Hõrak does not address this very specific hypothesis directly. However, we take encouragement from his statement that ‘… as a predictive-adaptive response, a parent’s death, signaling harshness and unpredictability would trigger switching to a fast life history strategy …’ The idea of an adaptive switch appears to be similar to the idea of epigenetic change triggering a cascade of events; this is also how Eva Jablonka and colleagues understand such epigenetic changes which are transmitted to later generations. Clearly, this is a case of ‘cross-talk’ between genes and the environment, rather than a genetically driven response. Following Pembrey et al., we prefer to be cautious about whether or not a specific epigenetic change, transmitted across generations, is in fact adaptive or not. This is another empirical question. Is it really obvious that low birthweight of children of early traumatized fathers is adaptive in modern society? In what way?

A new study by Svanes et al. highlights the complexity of transgenerational response to adverse environments. They noted that whether or not the paternal grandmother smoked when pregnant with her son, this would interact with epigenetic changes in puberty (due to the son’s own smoking), in such a way that the response in his offspring could either cause or protect against asthma. Surprisingly, boys smoking in puberty were less likely to transmit asthma to their offspring if the boys themselves had been exposed to smoking in utero. The hypothetical epigenetic change or ‘switch’ leading to asthma or not in later generations thus depends on a complex cross-talk between genes and the environment, spanning many years. Are concepts such as ‘fast life history’ really precise enough to describe such interactions?

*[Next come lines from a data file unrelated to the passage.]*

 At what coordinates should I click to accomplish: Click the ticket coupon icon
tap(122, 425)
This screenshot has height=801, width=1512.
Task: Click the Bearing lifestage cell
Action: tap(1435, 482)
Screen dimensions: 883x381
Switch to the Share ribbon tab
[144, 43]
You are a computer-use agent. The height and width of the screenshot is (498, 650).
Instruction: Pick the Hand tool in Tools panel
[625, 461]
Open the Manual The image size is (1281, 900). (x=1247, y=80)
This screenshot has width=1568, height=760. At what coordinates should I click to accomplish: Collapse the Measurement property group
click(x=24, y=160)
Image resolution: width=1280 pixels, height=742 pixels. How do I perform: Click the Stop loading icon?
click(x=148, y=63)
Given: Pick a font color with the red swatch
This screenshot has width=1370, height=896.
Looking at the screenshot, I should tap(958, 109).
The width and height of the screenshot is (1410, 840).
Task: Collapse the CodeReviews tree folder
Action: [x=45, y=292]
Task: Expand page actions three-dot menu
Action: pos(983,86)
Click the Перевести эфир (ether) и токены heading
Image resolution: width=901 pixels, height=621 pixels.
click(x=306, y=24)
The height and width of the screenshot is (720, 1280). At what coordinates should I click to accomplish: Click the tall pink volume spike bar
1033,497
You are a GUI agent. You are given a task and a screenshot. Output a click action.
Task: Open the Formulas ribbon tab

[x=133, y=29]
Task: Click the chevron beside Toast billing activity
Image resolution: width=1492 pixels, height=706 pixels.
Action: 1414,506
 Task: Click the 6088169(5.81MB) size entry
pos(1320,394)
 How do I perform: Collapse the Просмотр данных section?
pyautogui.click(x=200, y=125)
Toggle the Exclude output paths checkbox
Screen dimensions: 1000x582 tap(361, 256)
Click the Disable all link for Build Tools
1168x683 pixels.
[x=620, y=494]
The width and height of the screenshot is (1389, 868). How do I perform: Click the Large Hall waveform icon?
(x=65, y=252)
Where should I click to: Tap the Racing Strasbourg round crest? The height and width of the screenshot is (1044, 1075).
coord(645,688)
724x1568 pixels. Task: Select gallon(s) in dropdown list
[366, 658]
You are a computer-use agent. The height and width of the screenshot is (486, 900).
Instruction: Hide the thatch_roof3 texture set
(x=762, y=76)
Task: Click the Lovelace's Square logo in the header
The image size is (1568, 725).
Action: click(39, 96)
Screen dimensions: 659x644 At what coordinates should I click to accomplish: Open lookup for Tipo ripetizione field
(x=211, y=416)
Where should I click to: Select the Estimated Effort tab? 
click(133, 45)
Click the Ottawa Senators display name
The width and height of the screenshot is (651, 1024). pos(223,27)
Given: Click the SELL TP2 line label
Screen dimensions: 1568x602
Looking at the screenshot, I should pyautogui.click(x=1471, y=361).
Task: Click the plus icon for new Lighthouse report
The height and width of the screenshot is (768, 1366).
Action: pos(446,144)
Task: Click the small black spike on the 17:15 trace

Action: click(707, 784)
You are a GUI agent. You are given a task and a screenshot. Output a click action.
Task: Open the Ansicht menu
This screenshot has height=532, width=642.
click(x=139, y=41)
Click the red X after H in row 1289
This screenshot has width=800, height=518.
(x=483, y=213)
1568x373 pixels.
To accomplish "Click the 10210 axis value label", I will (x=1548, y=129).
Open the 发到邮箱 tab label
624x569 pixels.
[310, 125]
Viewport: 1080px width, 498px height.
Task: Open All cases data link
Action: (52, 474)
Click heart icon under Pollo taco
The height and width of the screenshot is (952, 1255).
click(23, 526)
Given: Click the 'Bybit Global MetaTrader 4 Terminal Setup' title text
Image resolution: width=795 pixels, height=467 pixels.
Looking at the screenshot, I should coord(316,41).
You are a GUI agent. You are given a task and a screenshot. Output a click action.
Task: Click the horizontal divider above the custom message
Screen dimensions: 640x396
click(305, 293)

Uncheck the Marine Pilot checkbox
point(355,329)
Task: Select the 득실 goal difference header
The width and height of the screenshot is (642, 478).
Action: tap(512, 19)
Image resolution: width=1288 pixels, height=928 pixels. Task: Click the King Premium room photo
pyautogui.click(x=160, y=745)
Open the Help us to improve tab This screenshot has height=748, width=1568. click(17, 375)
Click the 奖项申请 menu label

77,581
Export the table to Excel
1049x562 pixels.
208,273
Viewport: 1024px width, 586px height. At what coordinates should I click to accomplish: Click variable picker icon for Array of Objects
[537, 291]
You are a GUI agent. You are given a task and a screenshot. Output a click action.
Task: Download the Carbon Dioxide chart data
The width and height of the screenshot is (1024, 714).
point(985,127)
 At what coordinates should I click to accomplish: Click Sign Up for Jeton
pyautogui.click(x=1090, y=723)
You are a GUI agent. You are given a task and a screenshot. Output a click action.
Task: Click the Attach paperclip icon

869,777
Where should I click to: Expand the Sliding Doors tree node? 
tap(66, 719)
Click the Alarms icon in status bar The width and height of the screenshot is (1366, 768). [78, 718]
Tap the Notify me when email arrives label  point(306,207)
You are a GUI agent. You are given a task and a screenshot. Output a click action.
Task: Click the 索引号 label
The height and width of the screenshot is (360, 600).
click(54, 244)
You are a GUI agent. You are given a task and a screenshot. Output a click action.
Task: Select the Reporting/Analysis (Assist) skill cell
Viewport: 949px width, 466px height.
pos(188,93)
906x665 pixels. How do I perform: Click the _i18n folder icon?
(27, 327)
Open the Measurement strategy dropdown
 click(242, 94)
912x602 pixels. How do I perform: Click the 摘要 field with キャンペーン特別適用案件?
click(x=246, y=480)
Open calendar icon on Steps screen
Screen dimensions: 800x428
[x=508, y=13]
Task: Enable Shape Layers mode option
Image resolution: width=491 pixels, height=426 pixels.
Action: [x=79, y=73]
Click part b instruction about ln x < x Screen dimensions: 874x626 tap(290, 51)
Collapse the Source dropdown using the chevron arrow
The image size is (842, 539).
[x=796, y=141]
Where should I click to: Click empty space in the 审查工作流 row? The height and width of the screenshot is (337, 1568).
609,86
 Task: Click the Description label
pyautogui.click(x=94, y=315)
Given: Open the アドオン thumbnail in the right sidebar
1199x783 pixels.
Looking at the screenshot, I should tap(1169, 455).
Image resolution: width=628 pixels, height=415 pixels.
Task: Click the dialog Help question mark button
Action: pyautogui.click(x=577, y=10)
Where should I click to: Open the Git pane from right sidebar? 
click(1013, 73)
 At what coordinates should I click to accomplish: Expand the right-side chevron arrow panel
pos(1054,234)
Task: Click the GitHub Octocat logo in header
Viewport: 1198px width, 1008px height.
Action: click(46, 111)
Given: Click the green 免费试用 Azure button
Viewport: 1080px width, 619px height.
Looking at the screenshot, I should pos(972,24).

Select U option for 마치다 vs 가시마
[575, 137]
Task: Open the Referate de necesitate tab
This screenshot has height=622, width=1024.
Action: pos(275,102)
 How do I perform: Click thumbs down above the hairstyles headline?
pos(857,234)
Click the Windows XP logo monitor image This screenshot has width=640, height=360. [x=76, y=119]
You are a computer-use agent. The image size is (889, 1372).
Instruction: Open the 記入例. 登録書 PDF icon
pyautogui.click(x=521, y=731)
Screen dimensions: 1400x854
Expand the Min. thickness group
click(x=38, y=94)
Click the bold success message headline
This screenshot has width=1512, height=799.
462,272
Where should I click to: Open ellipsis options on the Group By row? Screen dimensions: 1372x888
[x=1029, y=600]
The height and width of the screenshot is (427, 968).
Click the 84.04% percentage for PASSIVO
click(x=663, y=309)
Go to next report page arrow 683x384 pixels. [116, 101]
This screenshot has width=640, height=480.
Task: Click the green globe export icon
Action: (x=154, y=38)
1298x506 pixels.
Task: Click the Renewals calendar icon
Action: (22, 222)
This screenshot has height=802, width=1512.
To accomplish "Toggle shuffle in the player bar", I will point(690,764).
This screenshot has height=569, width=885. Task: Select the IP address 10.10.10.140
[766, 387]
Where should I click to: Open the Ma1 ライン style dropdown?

Use of human population data

On the third point, we agree entirely with Hõrak. Population data of the kind that we have analysed here also lend themselves to test hypotheses derived from life history theory, evolutionary biology or evolutionary ecology. Although these are strongly formulated theories, there is often a critical lack of data on human populations to underpin them. Horak gives many examples of what could be done. It seems clear that demographers and epidemiologists have a crucial role here.

However, the sharp distinction in life history theory between fast and slow life history strategies, seems to be often based on studies comparing species, in particular primates. It appears to be a fruitful concept in studying very long evolutionary processes. But is it equally fruitful or appropriate for the study of individual or social variation in birthweight, prematurity and a number of other phenotypic traits among modern human populations?

Live fast and die young

‘Live fast and die young’ is the title of a biography of James Dean, a Hollywood icon who died in 1955, at age 24. His attitude influenced a generation of contemporaries, reminding us of the importance of culture for the life strategies that we choose to adopt, rather freely and under the influence of our peers.